— TRY IT —
Repeat, line for line, the entries printed below.

***** DATA EXCERPTS

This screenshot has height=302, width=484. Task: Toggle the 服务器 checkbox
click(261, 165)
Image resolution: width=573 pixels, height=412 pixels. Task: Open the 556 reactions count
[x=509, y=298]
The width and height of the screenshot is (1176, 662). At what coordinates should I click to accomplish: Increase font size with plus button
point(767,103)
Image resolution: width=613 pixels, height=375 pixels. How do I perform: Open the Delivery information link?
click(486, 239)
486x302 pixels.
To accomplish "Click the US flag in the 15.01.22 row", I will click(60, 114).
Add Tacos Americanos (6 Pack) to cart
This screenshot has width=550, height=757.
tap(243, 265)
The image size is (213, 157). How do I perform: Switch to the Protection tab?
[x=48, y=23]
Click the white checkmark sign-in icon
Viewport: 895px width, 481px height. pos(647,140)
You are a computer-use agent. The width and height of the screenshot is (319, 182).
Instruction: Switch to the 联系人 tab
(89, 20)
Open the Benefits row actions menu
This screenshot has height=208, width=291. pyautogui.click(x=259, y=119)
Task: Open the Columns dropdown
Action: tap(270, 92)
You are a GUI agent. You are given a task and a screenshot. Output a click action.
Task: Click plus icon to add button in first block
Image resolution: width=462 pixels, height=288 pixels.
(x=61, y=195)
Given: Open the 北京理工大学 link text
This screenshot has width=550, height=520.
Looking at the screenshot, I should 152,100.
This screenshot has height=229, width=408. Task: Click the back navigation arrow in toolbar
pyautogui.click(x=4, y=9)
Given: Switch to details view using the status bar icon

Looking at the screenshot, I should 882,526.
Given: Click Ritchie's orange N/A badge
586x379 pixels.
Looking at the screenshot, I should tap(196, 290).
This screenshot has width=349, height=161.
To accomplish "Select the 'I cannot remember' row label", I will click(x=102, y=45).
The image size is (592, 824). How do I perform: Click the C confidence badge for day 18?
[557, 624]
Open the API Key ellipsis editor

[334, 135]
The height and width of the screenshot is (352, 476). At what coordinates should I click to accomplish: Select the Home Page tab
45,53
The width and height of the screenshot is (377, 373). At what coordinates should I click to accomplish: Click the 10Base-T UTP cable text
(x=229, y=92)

**********

— EXERCISE SOLUTION —
This screenshot has height=302, width=484. Task: Toggle the 服务器 checkbox
click(261, 165)
Image resolution: width=573 pixels, height=412 pixels. Task: Open the 556 reactions count
[x=509, y=298]
The width and height of the screenshot is (1176, 662). At what coordinates should I click to accomplish: Increase font size with plus button
point(767,103)
Image resolution: width=613 pixels, height=375 pixels. How do I perform: Open the Delivery information link?
click(486, 239)
486x302 pixels.
To accomplish "Click the US flag in the 15.01.22 row", I will click(60, 114).
Add Tacos Americanos (6 Pack) to cart
This screenshot has width=550, height=757.
tap(243, 265)
The image size is (213, 157). How do I perform: Switch to the Protection tab?
[x=48, y=23]
Click the white checkmark sign-in icon
Viewport: 895px width, 481px height. pos(647,140)
You are a computer-use agent. The width and height of the screenshot is (319, 182).
Instruction: Switch to the 联系人 tab
(89, 20)
Open the Benefits row actions menu
This screenshot has height=208, width=291. pyautogui.click(x=259, y=119)
Task: Open the Columns dropdown
Action: tap(270, 92)
You are a GUI agent. You are given a task and a screenshot. Output a click action.
Task: Click plus icon to add button in first block
Image resolution: width=462 pixels, height=288 pixels.
(x=61, y=195)
Given: Open the 北京理工大学 link text
This screenshot has width=550, height=520.
Looking at the screenshot, I should 152,100.
This screenshot has height=229, width=408. Task: Click the back navigation arrow in toolbar
pyautogui.click(x=4, y=9)
Given: Switch to details view using the status bar icon

Looking at the screenshot, I should 882,526.
Given: Click Ritchie's orange N/A badge
586x379 pixels.
Looking at the screenshot, I should tap(196, 290).
This screenshot has width=349, height=161.
To accomplish "Select the 'I cannot remember' row label", I will click(x=102, y=45).
The image size is (592, 824). How do I perform: Click the C confidence badge for day 18?
[557, 624]
Open the API Key ellipsis editor

[334, 135]
The height and width of the screenshot is (352, 476). At what coordinates should I click to accomplish: Select the Home Page tab
45,53
The width and height of the screenshot is (377, 373). At what coordinates should I click to accomplish: Click the 10Base-T UTP cable text
(x=229, y=92)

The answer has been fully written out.